Scoop -- the swiss army chainsaw of content management
Front Page · Everything · News · Code · Help! · Wishlist · Project · Scoop Sites · Dev Notes · Latest CVS changes · Development Activities
Formatting for the HTML challenged. Feature Requests
By fsterman , Section Wishlist []
Posted on Sun Jun 02, 2002 at 12:00:00 PM PST
For some it is rather difficult to write a story, people that have no coding experience can be left out in the cold when it comes to formatting a submission. In this "story" I point out a semi elegant solution for the HTML inhibited.

Many people have written in with cries of hatred toward HTML. These are usually people that have no coding experience but still wish to format their submissions. It is understandable, writing in HTML can be clunky for those not used to coding. It is frustrating since to get the desired emphasis one must type shift+comma, b, shift+period, WORD, shift+comma, slash, b, shift+period making a submitter perform up to 9 more tasks than they usually do just to make one word bold.

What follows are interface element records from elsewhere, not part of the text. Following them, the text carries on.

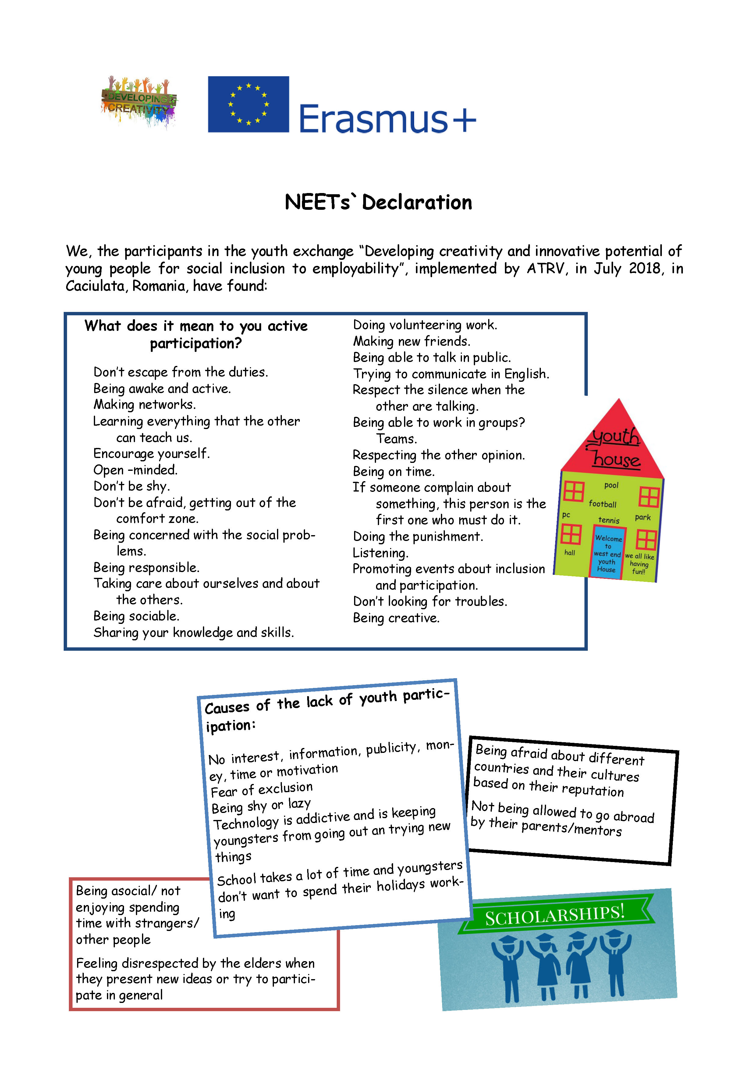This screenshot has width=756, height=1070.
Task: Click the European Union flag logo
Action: (x=248, y=104)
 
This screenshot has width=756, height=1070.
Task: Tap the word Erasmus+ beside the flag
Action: (x=387, y=119)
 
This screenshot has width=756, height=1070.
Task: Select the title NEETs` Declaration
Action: (x=378, y=202)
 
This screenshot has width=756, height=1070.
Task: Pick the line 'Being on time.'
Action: (x=394, y=471)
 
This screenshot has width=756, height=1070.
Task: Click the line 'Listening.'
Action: (x=380, y=553)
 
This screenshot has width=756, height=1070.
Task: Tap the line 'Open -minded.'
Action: (x=135, y=470)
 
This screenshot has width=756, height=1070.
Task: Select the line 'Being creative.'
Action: (x=396, y=618)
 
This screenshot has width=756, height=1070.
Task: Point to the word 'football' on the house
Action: (x=602, y=504)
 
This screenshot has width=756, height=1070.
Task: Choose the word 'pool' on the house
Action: (x=611, y=485)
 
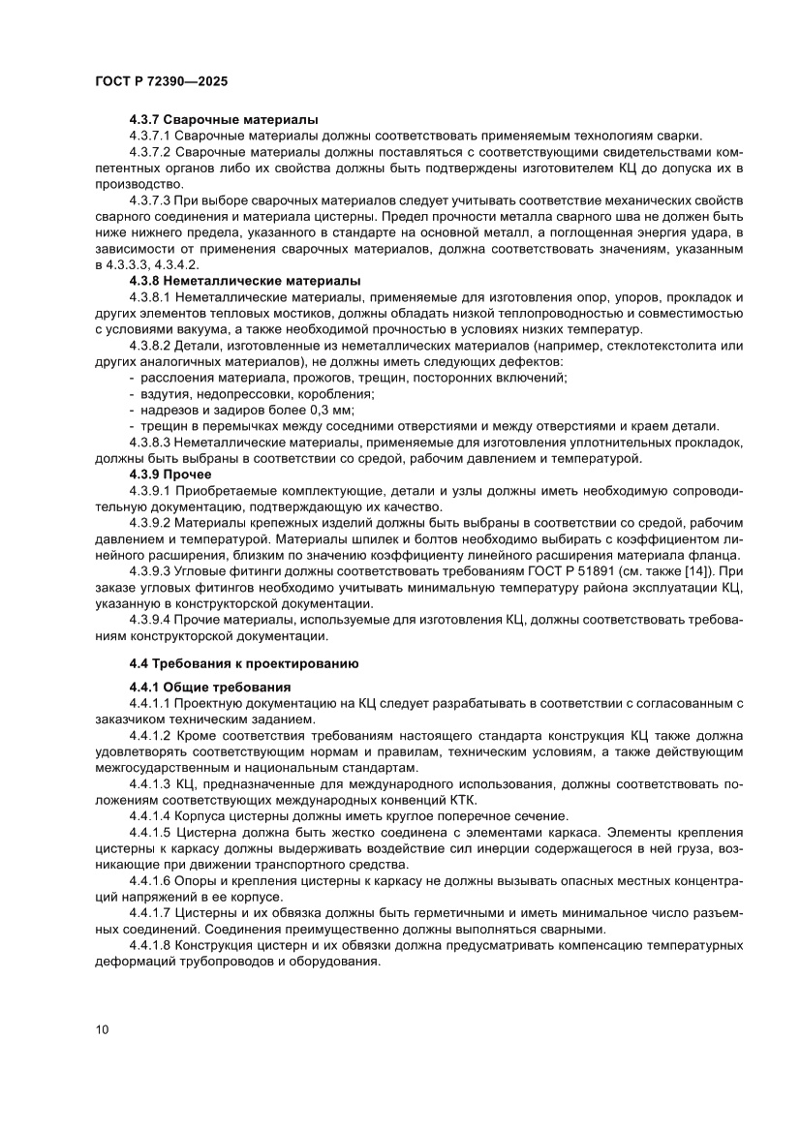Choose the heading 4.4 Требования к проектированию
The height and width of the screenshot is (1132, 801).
pyautogui.click(x=244, y=663)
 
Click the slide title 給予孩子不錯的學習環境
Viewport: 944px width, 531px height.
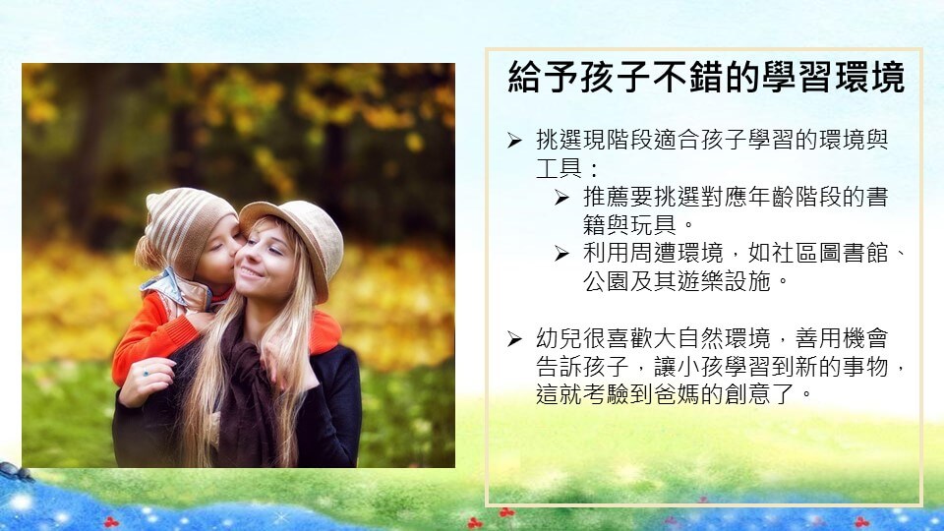point(706,77)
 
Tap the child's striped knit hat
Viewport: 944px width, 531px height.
point(186,226)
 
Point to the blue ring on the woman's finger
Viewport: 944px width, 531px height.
point(146,374)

We have tried to shorten the process by making auto-formatting an option, using other special characters for formatting. In doing this we have reduced the required number of actions from 11 to 4 (shift+8, WORD, shift+8), reduced the number of characters we can use, and still have not eliminated the need to learn a new way of typing. This method still technically is programming, just a less clunky form of it.

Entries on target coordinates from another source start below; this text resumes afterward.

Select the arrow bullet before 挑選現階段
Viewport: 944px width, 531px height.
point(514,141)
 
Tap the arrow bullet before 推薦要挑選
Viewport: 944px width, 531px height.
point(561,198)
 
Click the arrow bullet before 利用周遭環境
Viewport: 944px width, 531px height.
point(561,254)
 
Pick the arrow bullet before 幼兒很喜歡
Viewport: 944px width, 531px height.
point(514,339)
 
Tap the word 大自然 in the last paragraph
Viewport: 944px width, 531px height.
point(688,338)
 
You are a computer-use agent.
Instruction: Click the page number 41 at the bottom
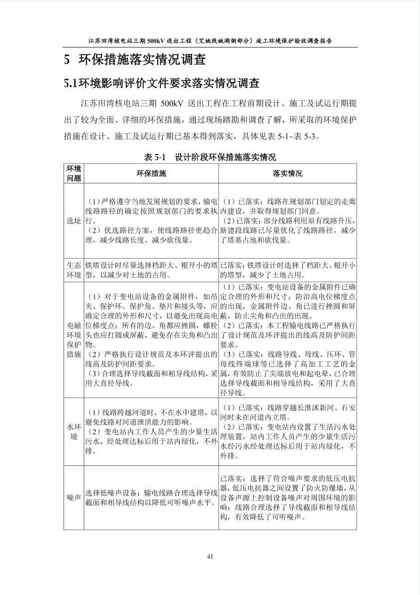210,556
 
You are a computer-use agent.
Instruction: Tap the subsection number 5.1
70,84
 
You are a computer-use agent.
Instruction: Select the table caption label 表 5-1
155,157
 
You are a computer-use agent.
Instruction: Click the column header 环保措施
151,173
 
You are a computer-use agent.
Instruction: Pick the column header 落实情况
287,173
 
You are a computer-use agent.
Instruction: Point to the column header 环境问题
73,173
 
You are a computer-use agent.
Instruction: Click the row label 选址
73,220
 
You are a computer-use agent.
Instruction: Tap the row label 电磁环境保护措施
73,339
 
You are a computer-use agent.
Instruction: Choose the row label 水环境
73,432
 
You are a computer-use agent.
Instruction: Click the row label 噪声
73,497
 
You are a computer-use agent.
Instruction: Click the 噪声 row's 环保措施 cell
151,497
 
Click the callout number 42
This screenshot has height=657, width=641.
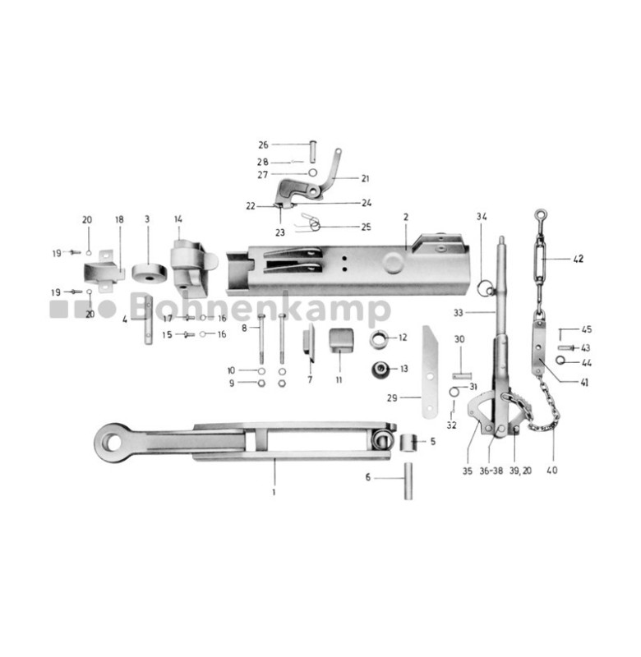click(578, 259)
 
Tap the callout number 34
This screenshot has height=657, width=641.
click(482, 216)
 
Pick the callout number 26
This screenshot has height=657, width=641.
click(263, 145)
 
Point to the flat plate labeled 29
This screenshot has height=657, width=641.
click(431, 370)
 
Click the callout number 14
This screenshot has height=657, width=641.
click(177, 219)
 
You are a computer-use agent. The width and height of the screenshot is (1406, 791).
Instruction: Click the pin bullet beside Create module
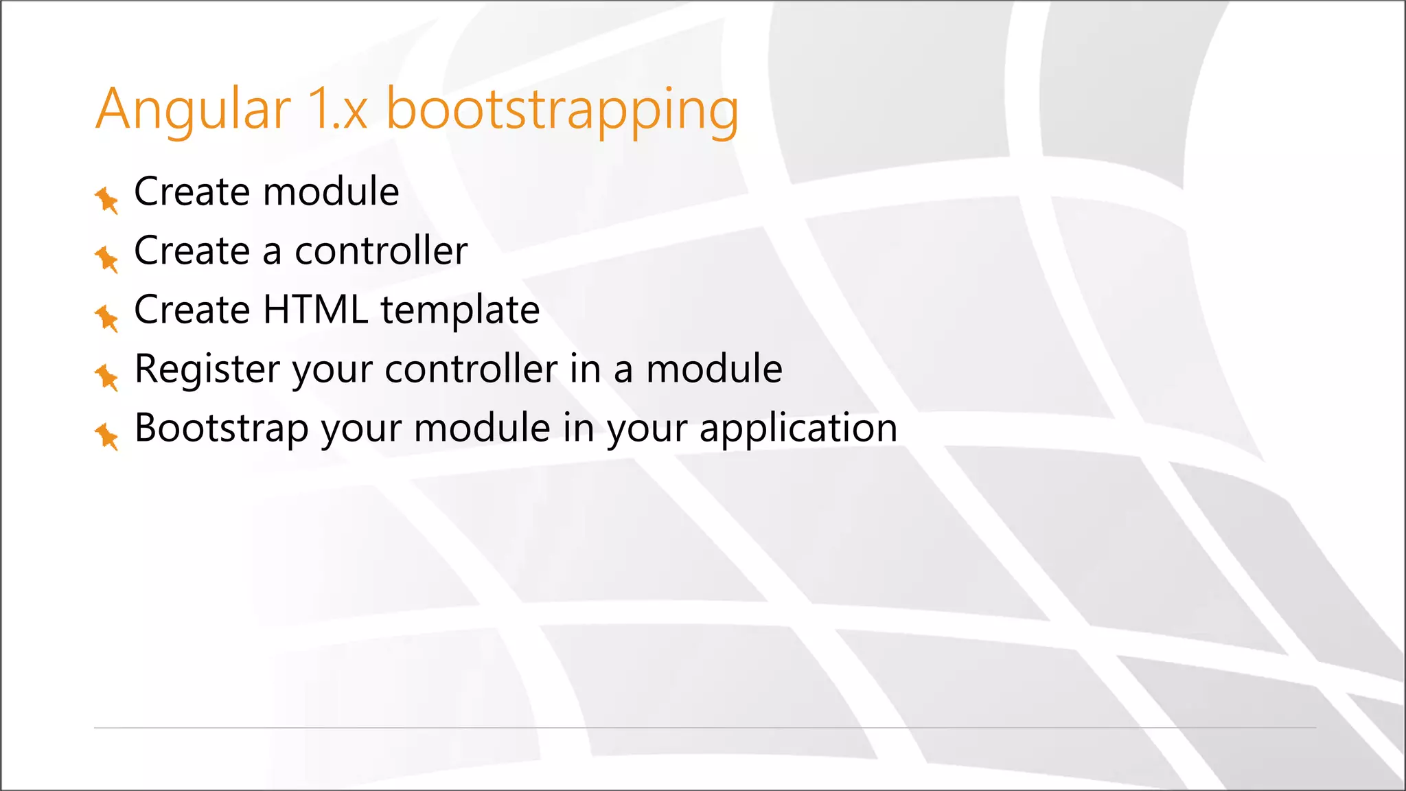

My solution is to eliminate the problem by instead of K5 making a new way of typing to instead tell people how to make there old way work with K5's submission method. The old way in this case is using any word processor and just exporting what they write as HTML. This solution does take more work in exporting, copying, and pasting but with lengthy heavily formatted submissions it is much easier. One could have more freedom with tables, citing sources, and maybe pictures if K5 or any of the other Scoop sites decide to implement them. It should be rather easy to have the engine just display whatever characters the submission contains giving the web browser the work to format all of the information (from what I know of Perl and what I assume about the Scoop engine). This would lessen the number of submissions with bad grammar/spelling (neither of which I am near perfect at) and make the grammar obsessed sleep easier at night.

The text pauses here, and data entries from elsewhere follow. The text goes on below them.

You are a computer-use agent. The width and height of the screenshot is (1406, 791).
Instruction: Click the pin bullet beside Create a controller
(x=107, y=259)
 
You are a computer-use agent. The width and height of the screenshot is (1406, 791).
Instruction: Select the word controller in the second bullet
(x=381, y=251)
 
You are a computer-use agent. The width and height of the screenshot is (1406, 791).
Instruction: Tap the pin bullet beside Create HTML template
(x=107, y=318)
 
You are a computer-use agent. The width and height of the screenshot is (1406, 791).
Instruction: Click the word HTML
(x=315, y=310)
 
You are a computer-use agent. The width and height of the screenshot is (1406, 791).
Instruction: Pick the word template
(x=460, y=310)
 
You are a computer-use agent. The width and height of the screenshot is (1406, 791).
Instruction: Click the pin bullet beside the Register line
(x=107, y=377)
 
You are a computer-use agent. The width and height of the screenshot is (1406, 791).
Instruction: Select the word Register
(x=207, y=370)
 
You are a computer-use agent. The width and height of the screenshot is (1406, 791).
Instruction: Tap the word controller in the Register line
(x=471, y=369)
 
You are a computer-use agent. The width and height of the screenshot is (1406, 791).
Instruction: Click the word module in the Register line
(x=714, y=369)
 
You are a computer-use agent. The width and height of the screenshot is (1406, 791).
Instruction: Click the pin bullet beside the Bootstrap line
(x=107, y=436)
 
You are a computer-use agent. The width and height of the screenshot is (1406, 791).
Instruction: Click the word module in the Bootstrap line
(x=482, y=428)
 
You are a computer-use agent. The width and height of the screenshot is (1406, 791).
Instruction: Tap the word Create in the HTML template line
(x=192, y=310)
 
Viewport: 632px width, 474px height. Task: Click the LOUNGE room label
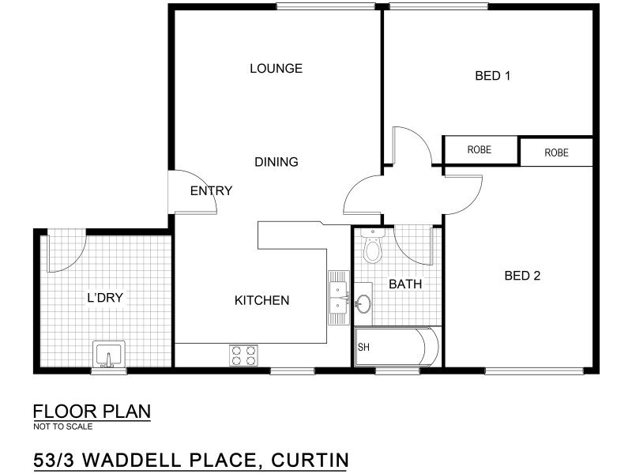pyautogui.click(x=276, y=69)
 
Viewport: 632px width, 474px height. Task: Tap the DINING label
pyautogui.click(x=276, y=162)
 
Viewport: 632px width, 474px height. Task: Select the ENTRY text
pyautogui.click(x=211, y=190)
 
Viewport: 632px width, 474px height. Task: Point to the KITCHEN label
pyautogui.click(x=262, y=300)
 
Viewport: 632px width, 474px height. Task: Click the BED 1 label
pyautogui.click(x=492, y=76)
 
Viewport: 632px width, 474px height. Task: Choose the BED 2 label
pyautogui.click(x=522, y=276)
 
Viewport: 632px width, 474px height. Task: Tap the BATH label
pyautogui.click(x=405, y=284)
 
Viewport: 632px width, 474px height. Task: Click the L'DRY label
pyautogui.click(x=105, y=298)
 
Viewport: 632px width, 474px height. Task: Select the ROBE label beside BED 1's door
pyautogui.click(x=480, y=150)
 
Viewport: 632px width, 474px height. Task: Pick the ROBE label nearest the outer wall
pyautogui.click(x=557, y=152)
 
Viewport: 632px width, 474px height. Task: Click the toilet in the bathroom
pyautogui.click(x=371, y=246)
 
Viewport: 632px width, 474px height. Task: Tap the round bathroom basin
pyautogui.click(x=364, y=303)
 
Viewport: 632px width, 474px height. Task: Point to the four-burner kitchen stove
pyautogui.click(x=244, y=356)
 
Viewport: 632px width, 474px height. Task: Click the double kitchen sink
pyautogui.click(x=339, y=298)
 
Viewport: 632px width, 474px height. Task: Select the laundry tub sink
pyautogui.click(x=109, y=354)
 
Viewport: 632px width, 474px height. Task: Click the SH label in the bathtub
pyautogui.click(x=363, y=347)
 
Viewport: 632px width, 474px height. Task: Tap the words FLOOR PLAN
pyautogui.click(x=92, y=412)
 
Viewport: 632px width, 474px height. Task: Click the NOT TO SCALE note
pyautogui.click(x=63, y=427)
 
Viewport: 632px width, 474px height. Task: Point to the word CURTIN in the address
pyautogui.click(x=310, y=461)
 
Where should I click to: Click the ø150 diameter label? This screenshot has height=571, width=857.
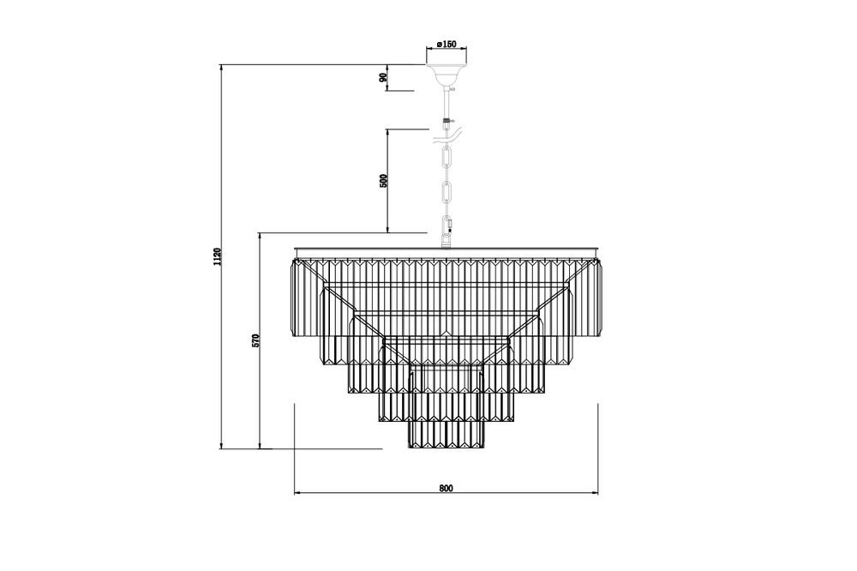click(x=446, y=44)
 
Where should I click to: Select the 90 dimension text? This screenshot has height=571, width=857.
click(x=384, y=78)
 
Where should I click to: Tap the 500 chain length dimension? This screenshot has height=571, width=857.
click(x=384, y=181)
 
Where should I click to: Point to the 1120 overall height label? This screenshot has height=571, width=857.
click(x=218, y=256)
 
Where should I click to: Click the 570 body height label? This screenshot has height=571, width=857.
click(x=256, y=340)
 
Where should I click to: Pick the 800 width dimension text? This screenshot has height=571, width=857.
click(x=446, y=488)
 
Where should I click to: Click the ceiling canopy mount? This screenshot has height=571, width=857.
click(x=446, y=75)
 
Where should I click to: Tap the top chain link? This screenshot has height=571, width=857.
click(x=446, y=158)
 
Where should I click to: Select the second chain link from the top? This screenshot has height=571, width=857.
click(x=446, y=192)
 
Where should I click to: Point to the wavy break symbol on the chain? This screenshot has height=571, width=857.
click(x=447, y=135)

There is no limit on who could use this way of submitting. Most every platform has Mozilla, which would be the simplest solution. Just make a new composer page, write your story, and copy/paste the information from the HTML source tab. Don't like Mozilla? Then use Open Office, Abiword, or any one of the bazillion free HTML WYSIWYG programs. Both office suites have builds for most any platform, are free, and have hit the 1.0 mark. Macintosh versions without X11 are just around the corner and of course there are ways to get a free office suite. We could make a How To guide for Word, Open Office, Abiword, Mozilla, and any other program we felt enough people used. The guides, if accompanied with pictures, wouldn't be long, at most a 2 or 3 paragraphs. All they would need to say is how to export the document open it in a web browser, and where to copy and paste.

While this operation could take more work to tech people the concepts are much easier and require much less practice and memorization. Without doing a full GOMS keystroke analysis I can guess that on less complicated projects HTML would be faster, but only by a little. Complicated projects would be much easier to manage in a word processor; tables, footnotes, lists, margins, and lots of other things take longer in straight HTML and get broken easily.

I believe we should get rid of auto-formatting or allow for people to choose if they want it. If what I say is taken into K5 we should probably post a poll to see how many people actually use the auto-formatting (or if it is possible to track it from the Scoop engine) and run from there. Maybe we could make it so that it would format the copy and pasted HTML. Snip off body tags and other non-essentials, make links out of bare URL's, and maybe make people use something like angled bracket, URL, angled bracket, angled bracket, text meant to be a link, angled bracket. Make the auto-format recognize anything with an <> (not the curly or square brackets to keep character set at it's largest) and "www" or "http" in it and change it to an href link. The option to turn auto-format off should be available to those who wish to write a piece with actual HTML examples in it. In any case we would need Scoop be able to either just pass off unknown HTML to the browser or recognized all off the weird HTML Mozilla and other programs can make.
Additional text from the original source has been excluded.